**Written exercise:**
Turn the entries below into a Markdown table with the columns Row and Text. Begin at the line that contains "Image resolution: width=1897" and stop after the last line of the entries. Number each row, skip blank lines, and omit the pictures.

**Stored rows:**
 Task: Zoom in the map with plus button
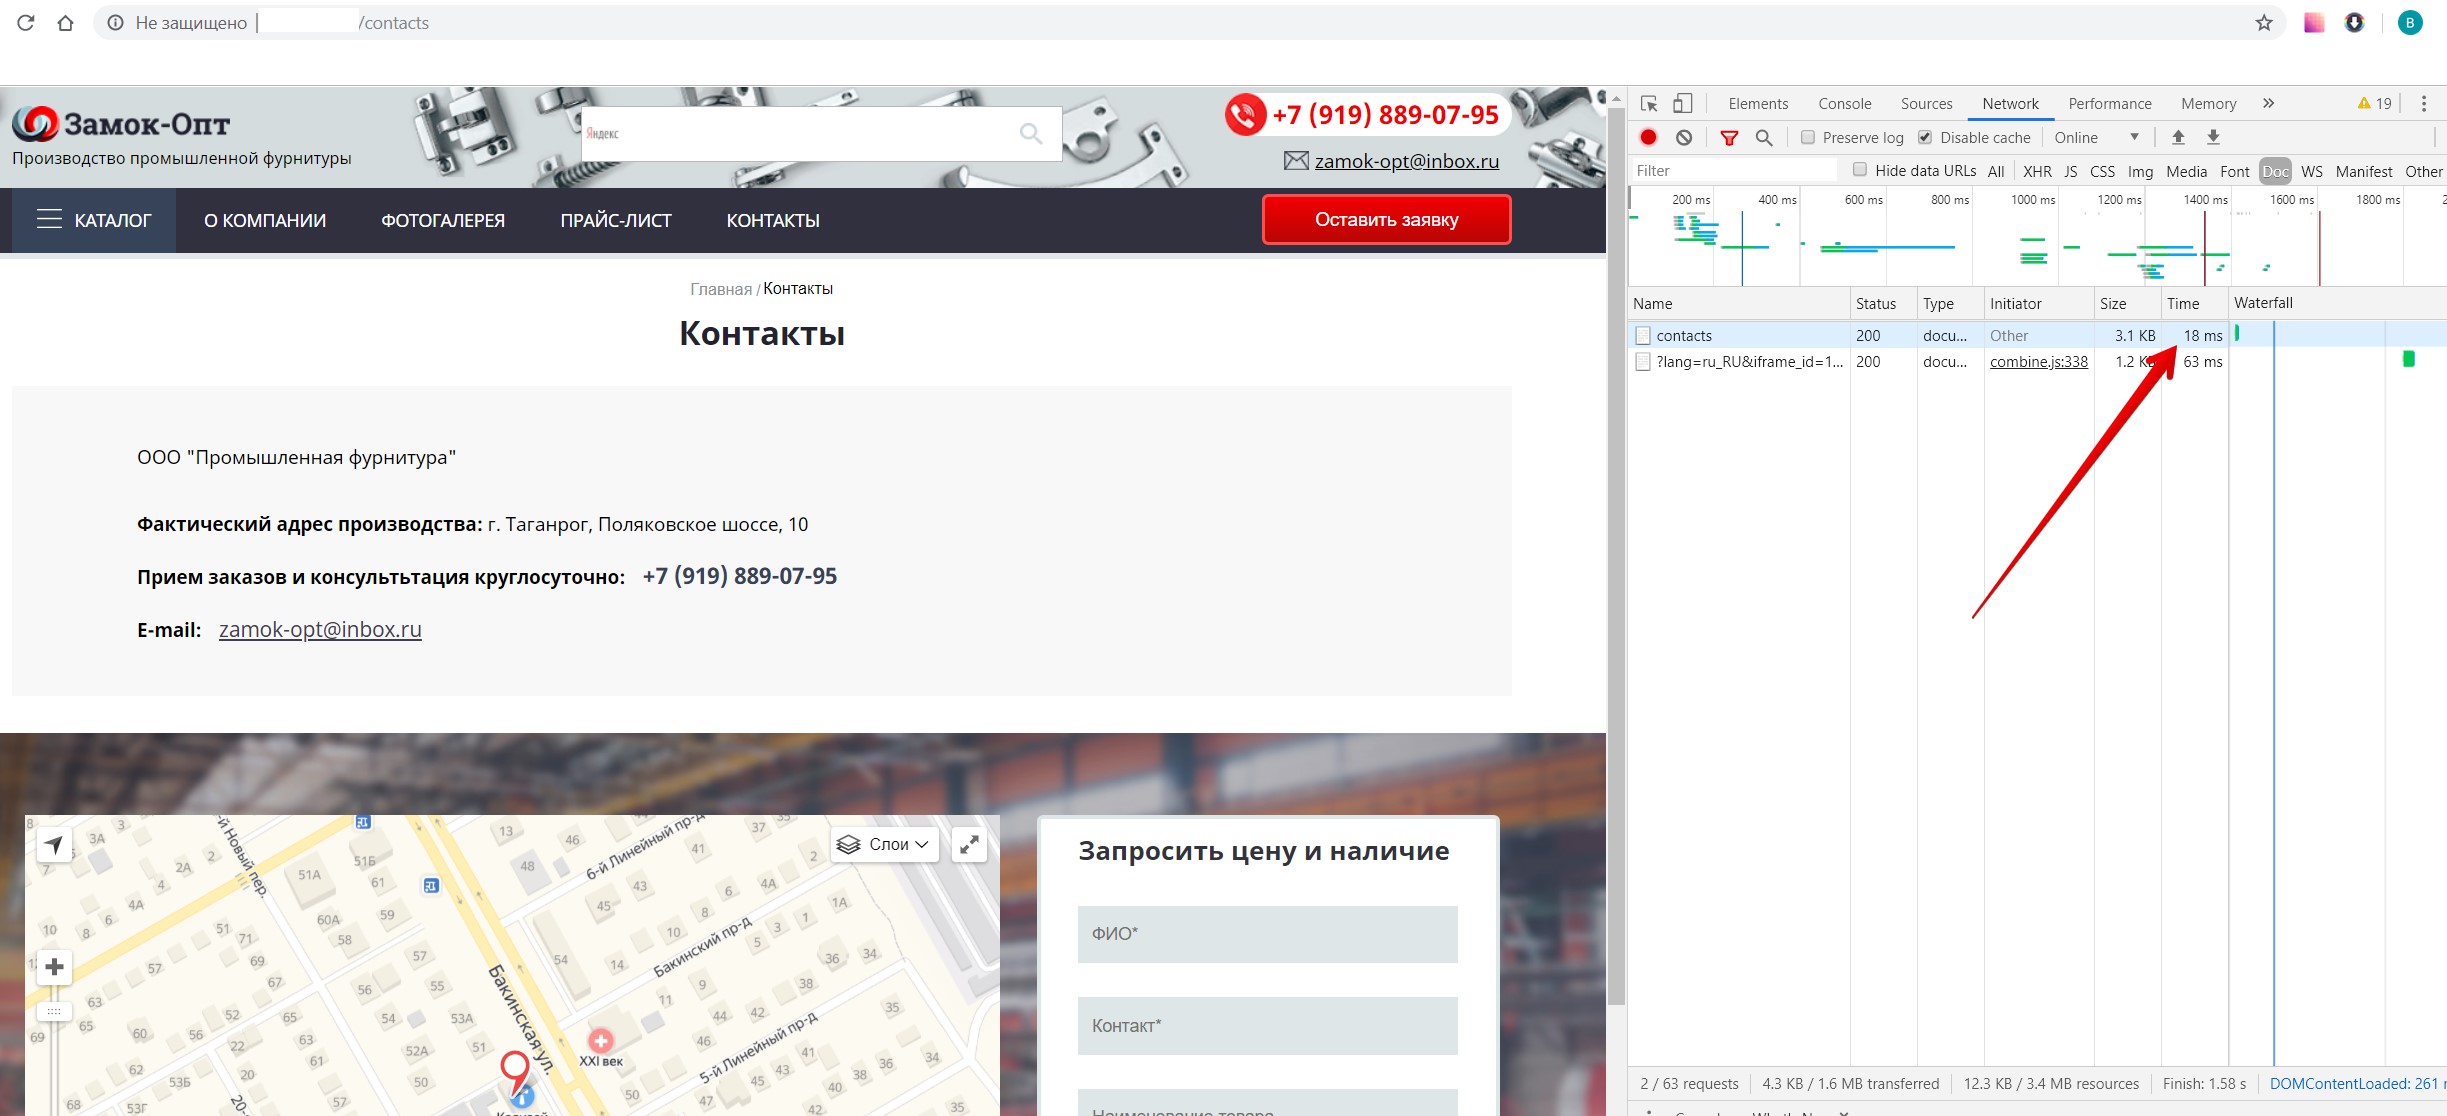point(55,967)
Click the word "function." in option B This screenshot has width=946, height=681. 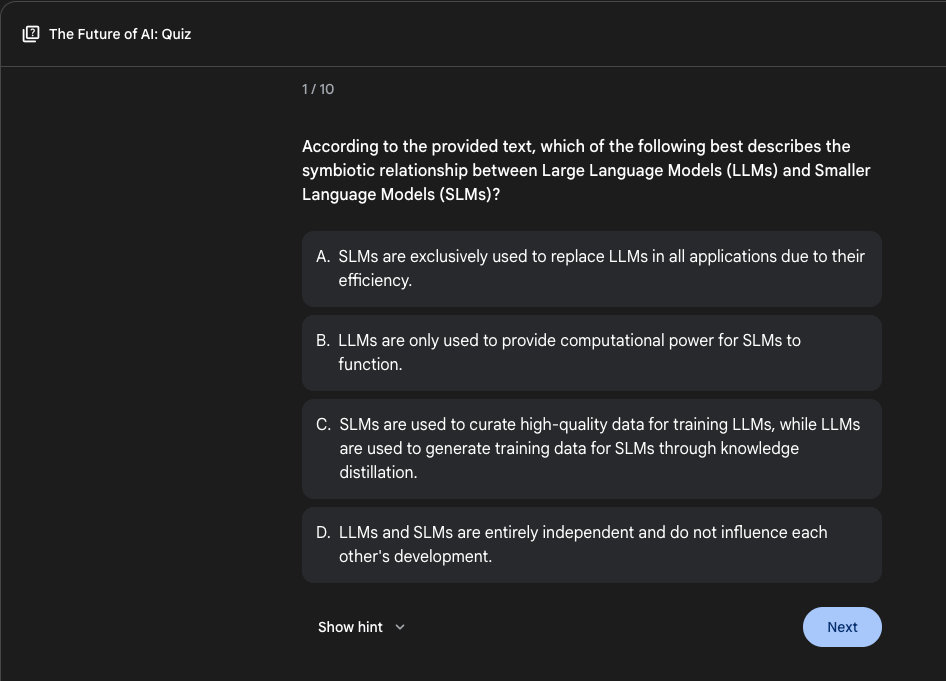coord(370,364)
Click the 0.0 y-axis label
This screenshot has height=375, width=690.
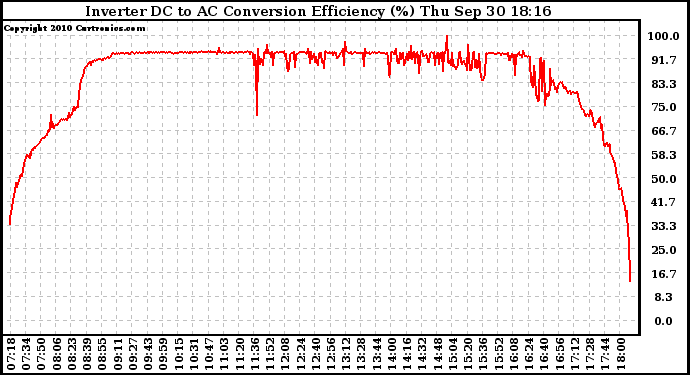664,321
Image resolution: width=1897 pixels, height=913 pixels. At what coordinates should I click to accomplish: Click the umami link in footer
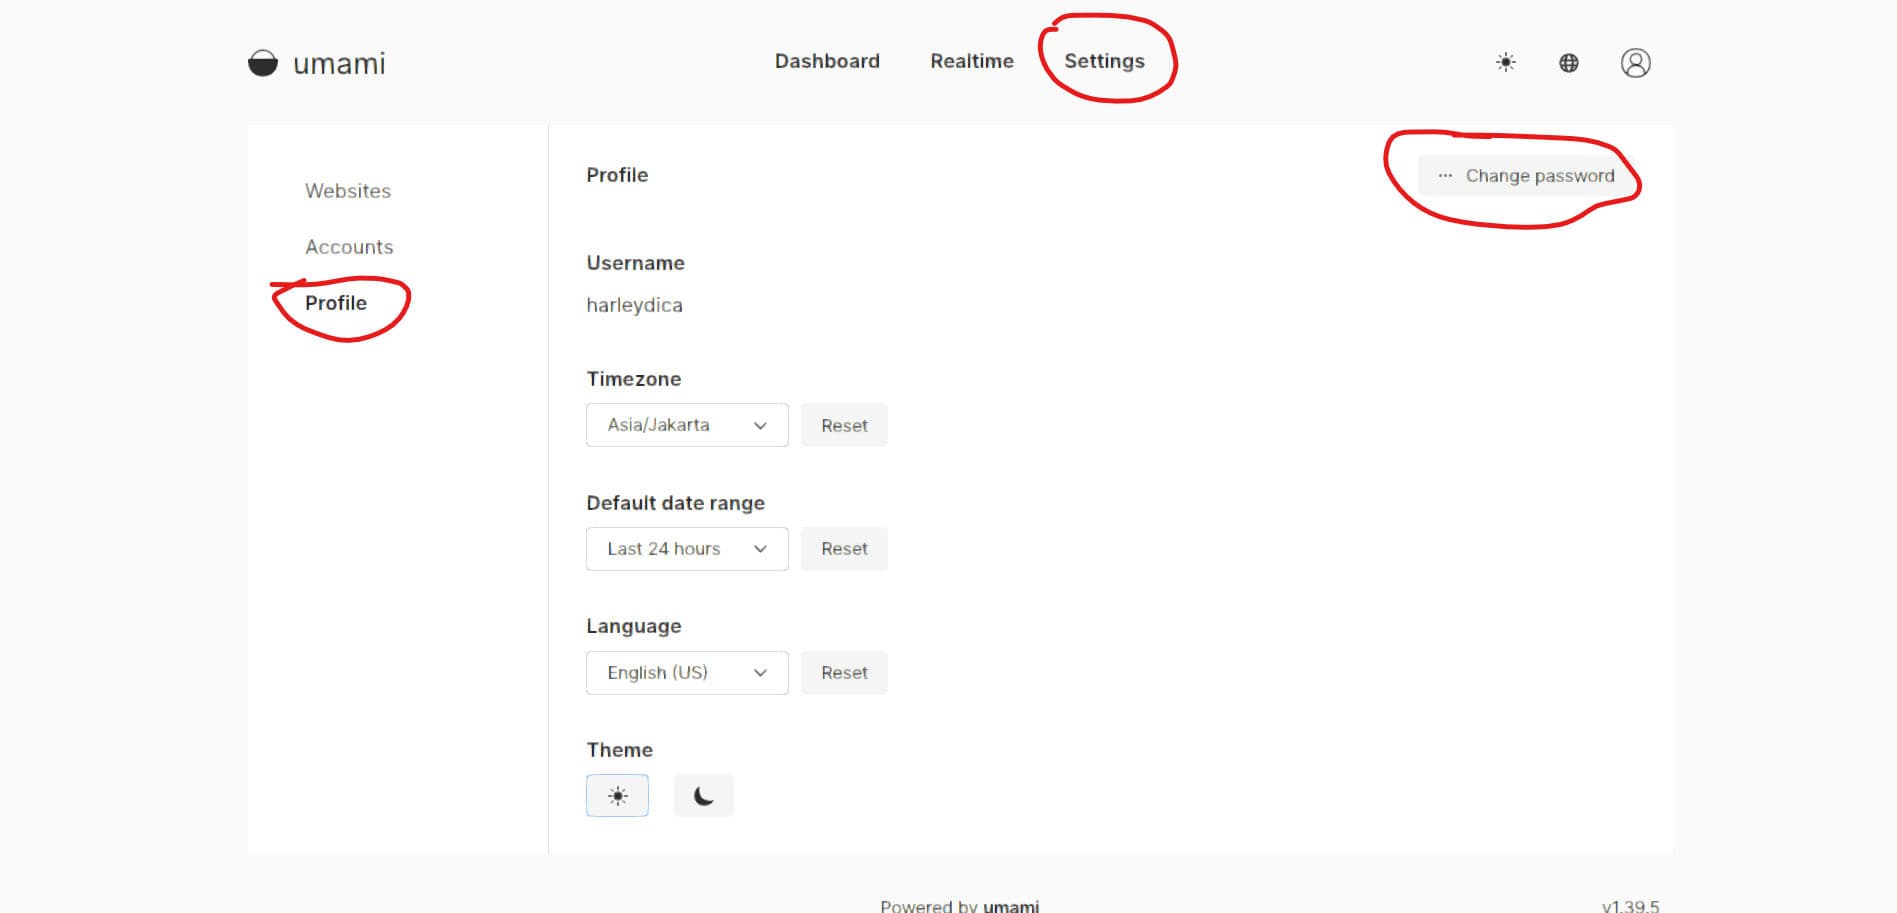coord(1010,905)
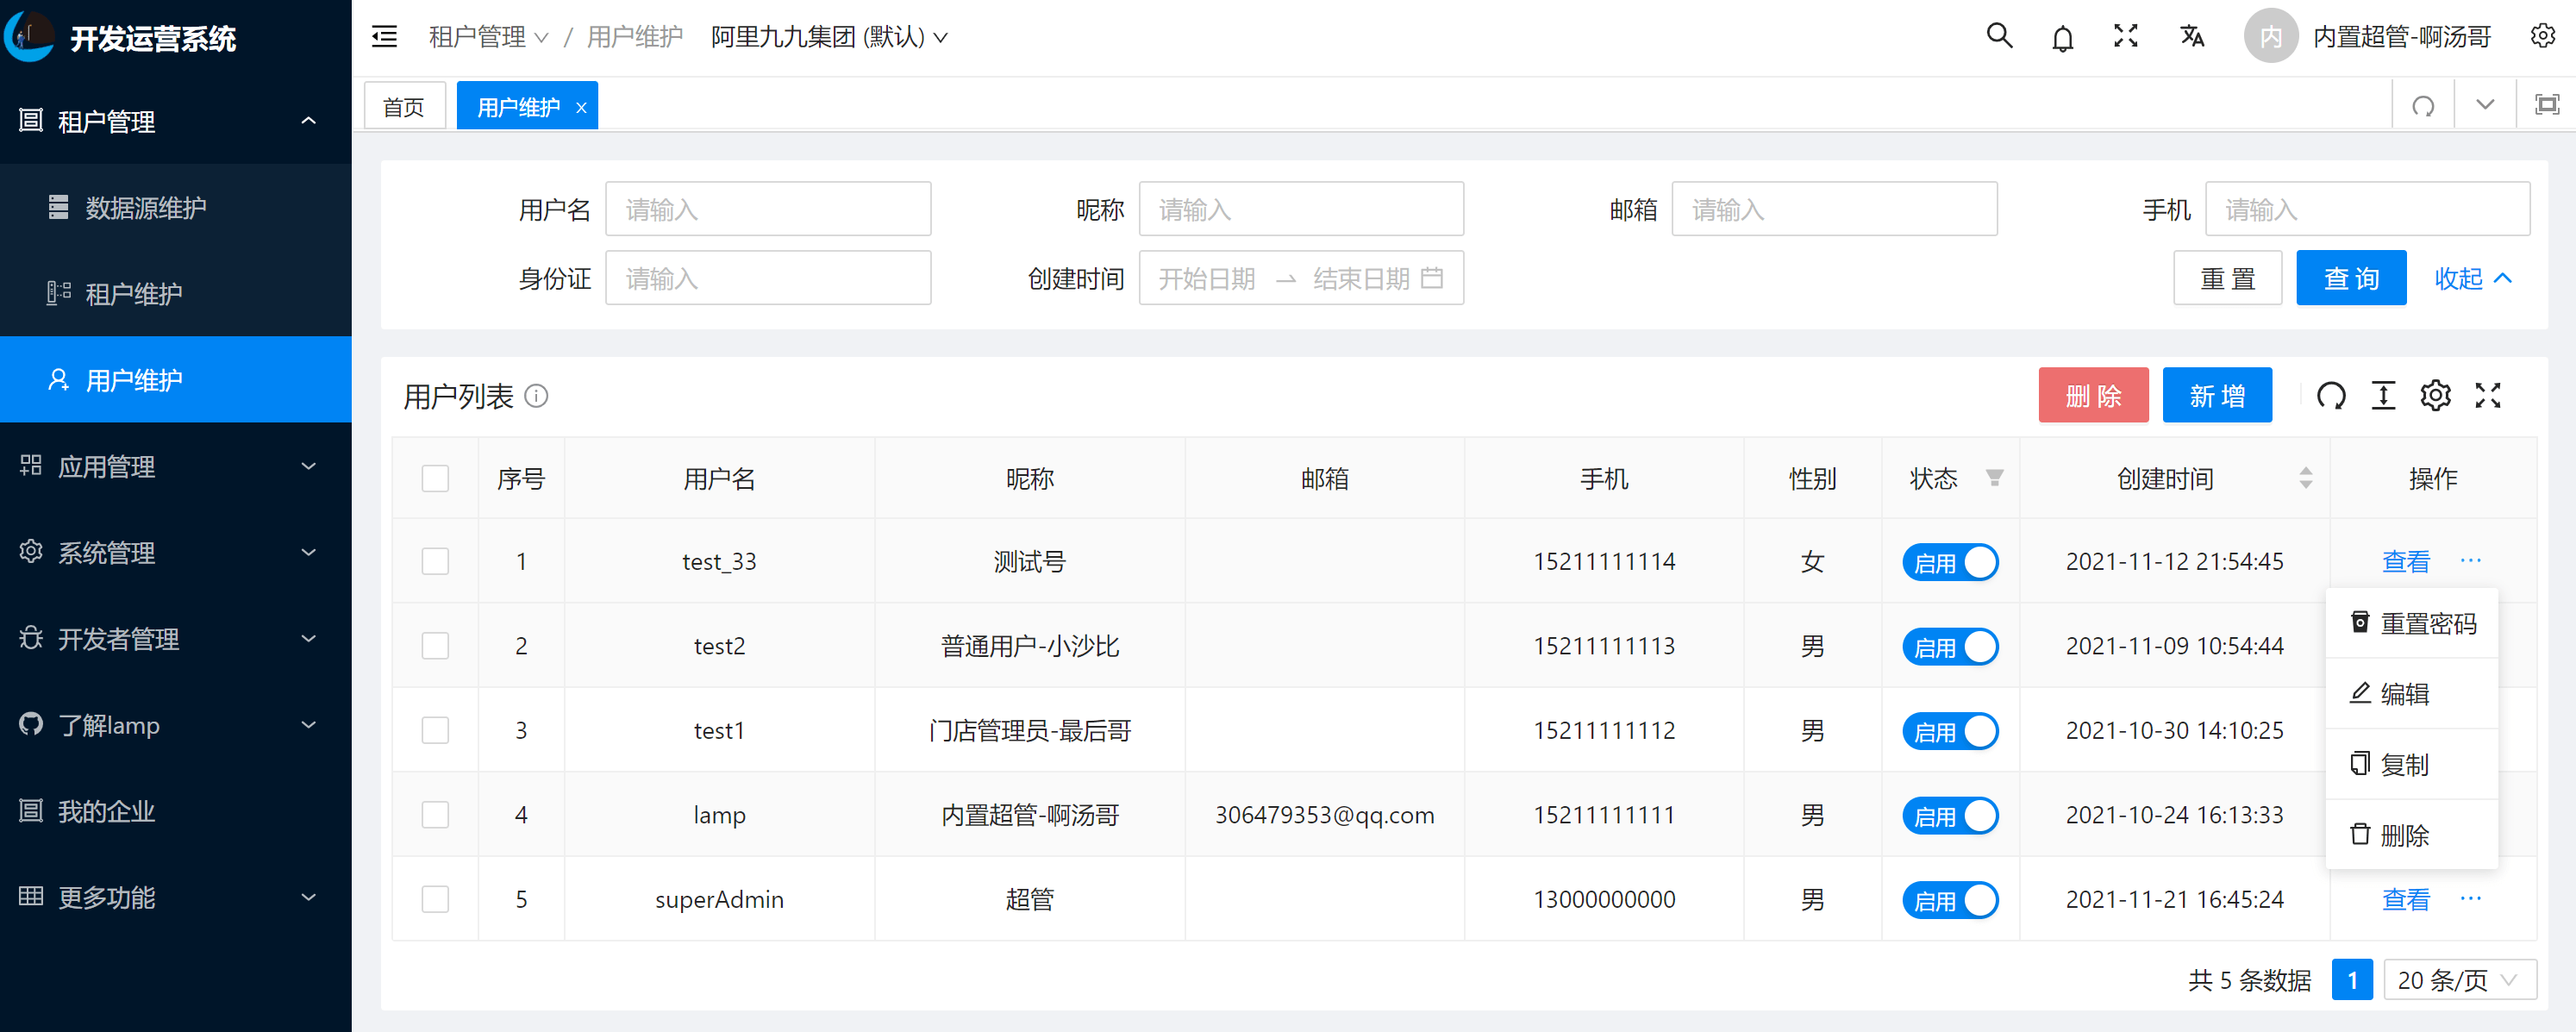Filter the 状态 column

(x=1994, y=478)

**Exercise result:**
| Row | Text |
|---|---|
| 1 | Image resolution: width=1897 pixels, height=913 pixels. At what coordinates should I click to accomplish: Click the umami link in footer |
| 2 | coord(1010,905) |
| 3 | Filter the 状态 column |
| 4 | (x=1994, y=478) |